● **Exercise objective**: Each line of the material is to be written out exactly.

--- START ---

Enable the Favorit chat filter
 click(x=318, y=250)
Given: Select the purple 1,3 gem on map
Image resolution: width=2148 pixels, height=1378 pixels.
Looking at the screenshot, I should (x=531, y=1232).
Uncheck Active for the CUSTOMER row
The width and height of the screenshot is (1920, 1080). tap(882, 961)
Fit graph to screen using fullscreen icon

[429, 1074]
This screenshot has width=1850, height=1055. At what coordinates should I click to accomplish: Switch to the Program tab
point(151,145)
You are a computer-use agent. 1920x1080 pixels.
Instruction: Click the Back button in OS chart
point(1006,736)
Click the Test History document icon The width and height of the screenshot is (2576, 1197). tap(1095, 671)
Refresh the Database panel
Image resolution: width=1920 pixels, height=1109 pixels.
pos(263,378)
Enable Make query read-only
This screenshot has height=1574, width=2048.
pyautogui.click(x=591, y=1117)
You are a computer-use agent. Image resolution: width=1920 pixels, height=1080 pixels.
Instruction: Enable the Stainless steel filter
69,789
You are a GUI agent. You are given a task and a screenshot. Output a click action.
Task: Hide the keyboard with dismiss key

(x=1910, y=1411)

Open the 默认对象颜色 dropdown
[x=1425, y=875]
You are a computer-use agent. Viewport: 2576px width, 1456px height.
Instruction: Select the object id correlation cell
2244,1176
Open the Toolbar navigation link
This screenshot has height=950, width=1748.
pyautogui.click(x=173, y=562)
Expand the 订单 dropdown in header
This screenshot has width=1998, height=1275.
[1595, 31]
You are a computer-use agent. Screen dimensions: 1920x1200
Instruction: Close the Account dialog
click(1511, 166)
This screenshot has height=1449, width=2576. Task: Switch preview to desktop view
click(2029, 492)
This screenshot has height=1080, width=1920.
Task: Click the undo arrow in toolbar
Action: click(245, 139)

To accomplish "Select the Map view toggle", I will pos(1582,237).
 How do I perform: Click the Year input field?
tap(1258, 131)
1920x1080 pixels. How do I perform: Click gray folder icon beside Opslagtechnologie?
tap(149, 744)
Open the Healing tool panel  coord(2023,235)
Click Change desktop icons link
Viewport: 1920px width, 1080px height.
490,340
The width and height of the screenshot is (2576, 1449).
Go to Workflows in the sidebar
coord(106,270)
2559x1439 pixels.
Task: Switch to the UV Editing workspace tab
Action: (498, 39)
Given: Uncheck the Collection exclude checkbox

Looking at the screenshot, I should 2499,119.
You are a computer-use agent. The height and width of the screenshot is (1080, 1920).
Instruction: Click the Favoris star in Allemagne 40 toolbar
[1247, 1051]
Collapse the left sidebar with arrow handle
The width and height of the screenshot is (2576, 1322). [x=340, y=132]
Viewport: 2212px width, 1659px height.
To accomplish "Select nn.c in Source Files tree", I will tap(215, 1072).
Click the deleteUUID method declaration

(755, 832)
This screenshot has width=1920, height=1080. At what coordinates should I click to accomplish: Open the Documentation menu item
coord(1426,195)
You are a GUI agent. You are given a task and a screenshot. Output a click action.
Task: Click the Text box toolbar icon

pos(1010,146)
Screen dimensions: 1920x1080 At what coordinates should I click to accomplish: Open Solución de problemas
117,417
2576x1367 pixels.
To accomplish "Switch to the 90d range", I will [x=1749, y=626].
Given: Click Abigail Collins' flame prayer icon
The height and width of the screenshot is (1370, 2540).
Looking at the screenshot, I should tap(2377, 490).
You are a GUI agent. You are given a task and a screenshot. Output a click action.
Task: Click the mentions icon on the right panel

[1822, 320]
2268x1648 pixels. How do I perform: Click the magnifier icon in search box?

--- END ---

● **Exercise answer**:
Enable the Favorit chat filter
 click(x=318, y=250)
Given: Select the purple 1,3 gem on map
Image resolution: width=2148 pixels, height=1378 pixels.
Looking at the screenshot, I should (x=531, y=1232).
Uncheck Active for the CUSTOMER row
The width and height of the screenshot is (1920, 1080). tap(882, 961)
Fit graph to screen using fullscreen icon

[429, 1074]
This screenshot has width=1850, height=1055. At what coordinates should I click to accomplish: Switch to the Program tab
point(151,145)
You are a computer-use agent. 1920x1080 pixels.
Instruction: Click the Back button in OS chart
point(1006,736)
Click the Test History document icon The width and height of the screenshot is (2576, 1197). tap(1095, 671)
Refresh the Database panel
Image resolution: width=1920 pixels, height=1109 pixels.
pos(263,378)
Enable Make query read-only
This screenshot has height=1574, width=2048.
pyautogui.click(x=591, y=1117)
You are a computer-use agent. Image resolution: width=1920 pixels, height=1080 pixels.
Instruction: Enable the Stainless steel filter
69,789
You are a GUI agent. You are given a task and a screenshot. Output a click action.
Task: Hide the keyboard with dismiss key

(x=1910, y=1411)

Open the 默认对象颜色 dropdown
[x=1425, y=875]
You are a computer-use agent. Viewport: 2576px width, 1456px height.
Instruction: Select the object id correlation cell
2244,1176
Open the Toolbar navigation link
This screenshot has height=950, width=1748.
pyautogui.click(x=173, y=562)
Expand the 订单 dropdown in header
This screenshot has width=1998, height=1275.
[1595, 31]
You are a computer-use agent. Screen dimensions: 1920x1200
Instruction: Close the Account dialog
click(1511, 166)
This screenshot has height=1449, width=2576. Task: Switch preview to desktop view
click(2029, 492)
This screenshot has height=1080, width=1920.
Task: Click the undo arrow in toolbar
Action: click(245, 139)

To accomplish "Select the Map view toggle", I will pos(1582,237).
 How do I perform: Click the Year input field?
tap(1258, 131)
1920x1080 pixels. How do I perform: Click gray folder icon beside Opslagtechnologie?
tap(149, 744)
Open the Healing tool panel  coord(2023,235)
Click Change desktop icons link
Viewport: 1920px width, 1080px height.
490,340
The width and height of the screenshot is (2576, 1449).
Go to Workflows in the sidebar
coord(106,270)
2559x1439 pixels.
Task: Switch to the UV Editing workspace tab
Action: (498, 39)
Given: Uncheck the Collection exclude checkbox

Looking at the screenshot, I should 2499,119.
You are a computer-use agent. The height and width of the screenshot is (1080, 1920).
Instruction: Click the Favoris star in Allemagne 40 toolbar
[1247, 1051]
Collapse the left sidebar with arrow handle
The width and height of the screenshot is (2576, 1322). [x=340, y=132]
Viewport: 2212px width, 1659px height.
To accomplish "Select nn.c in Source Files tree", I will tap(215, 1072).
Click the deleteUUID method declaration

(755, 832)
This screenshot has width=1920, height=1080. At what coordinates should I click to accomplish: Open the Documentation menu item
coord(1426,195)
You are a GUI agent. You are given a task and a screenshot. Output a click action.
Task: Click the Text box toolbar icon

pos(1010,146)
Screen dimensions: 1920x1080 At what coordinates should I click to accomplish: Open Solución de problemas
117,417
2576x1367 pixels.
To accomplish "Switch to the 90d range", I will [x=1749, y=626].
Given: Click Abigail Collins' flame prayer icon
The height and width of the screenshot is (1370, 2540).
Looking at the screenshot, I should tap(2377, 490).
You are a GUI agent. You are given a task and a screenshot. Output a click action.
Task: Click the mentions icon on the right panel

[1822, 320]
2268x1648 pixels. How do I perform: Click the magnifier icon in search box?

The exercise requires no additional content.